Cross-habitat differences in crush resistance and growth pattern of zebra mussels (Dreissena polymorpha): effects of calcium availability and predator pressure
Czarnołęski, Marcin; Kozłowski, Jan; Kubajak, Przemysław; Lewandowski, Krzysztof; Müller, Tomasz; Stańczykowska, Anna; Surówka, Krzysztof
Archiv für Hydrobiologie Volume 165 Number 2 (2006), p. 191 - 208
published: Mar 14, 2006
ArtNo. ESP141016572003, Price: 29.00 €
We examined the growth pattern and shell strength of zebra mussels Dreissena polymorpha in eight European locations characterised by different survival rates, pH levels and calcium availability, testing whether trait variability can be attributed to anti-predator responses and how their expression might depend on mussel size and water chemistry. Differences in chemical conditions were unrelated to the cross-population gradient in survivorship, suggesting other agents such as predators as determinants of mussel survival. Increased population mortality was associated with production of stronger shells by mussels 8, 10 and 12 mm long, and with slower growth of 12- and 14-mm individuals. Shell strengthening was unrelated to growth rate across populations. Mortality correlated positively with Bertalanffy's growth coefficient and negatively with asymptotic size. Chemical parameters were unrelated to growth patterns, but they had interactive effects with mortality on the crush resistance of 8- and 10-mm mussels.
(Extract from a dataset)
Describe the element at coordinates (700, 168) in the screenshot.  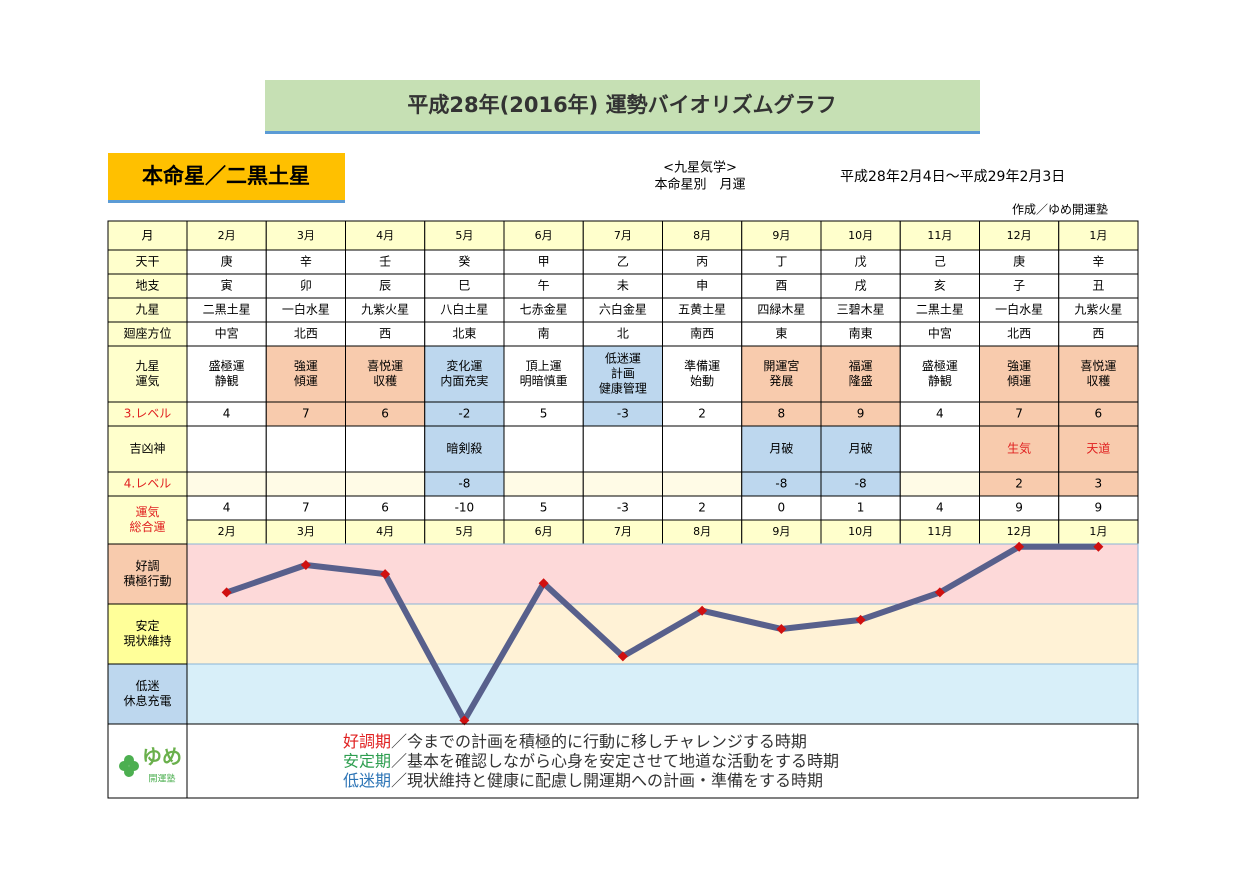
I see `system: <九星気学>` at that location.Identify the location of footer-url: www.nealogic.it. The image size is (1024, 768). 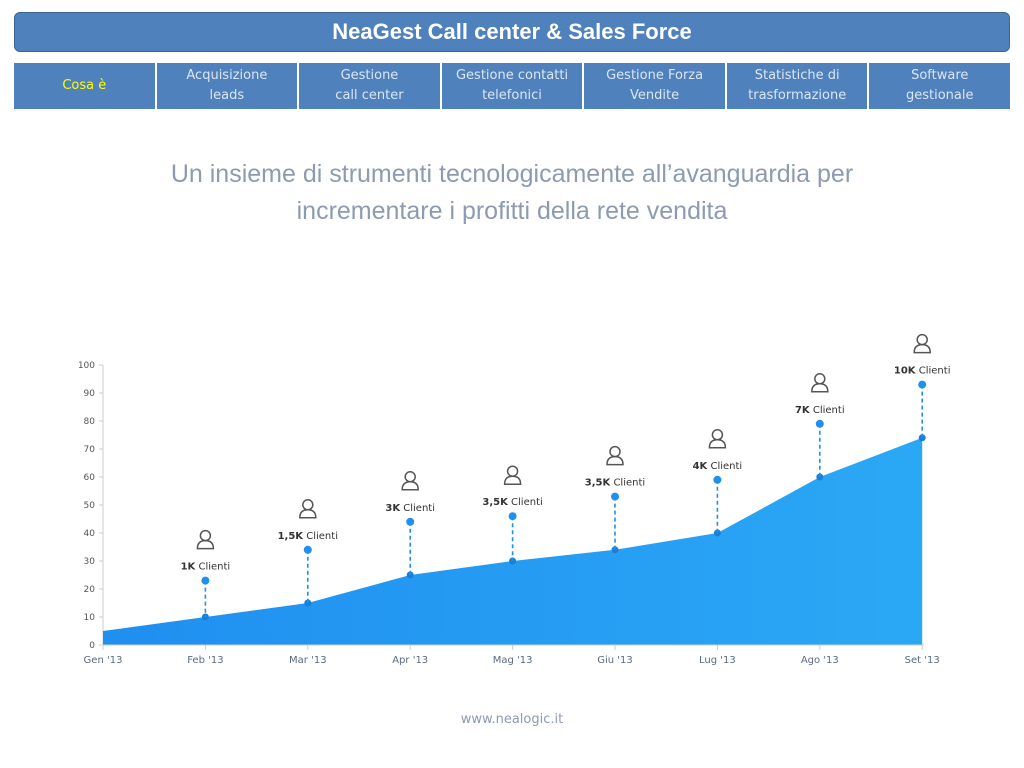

Under low-mortality conditions, higher calcium concentrations and lower pH stimulated production of stronger shells; the positive link between shell strength and population mortality was detectable across lower to medium calcium levels and medium to higher pH values. The results suggest adaptive responses to predation through increasing crush resistance and diversion of resources from growth to reproduction. They indicate that water chemistry can mediate induction of anti-predator responses, and that their efficacy changes over the mussel lifetime. We argue that a full consideration of the post-invasive polymorphism of zebra mussels must incorporate the interplay between environmental conditions and adaptive responses to mortality risk.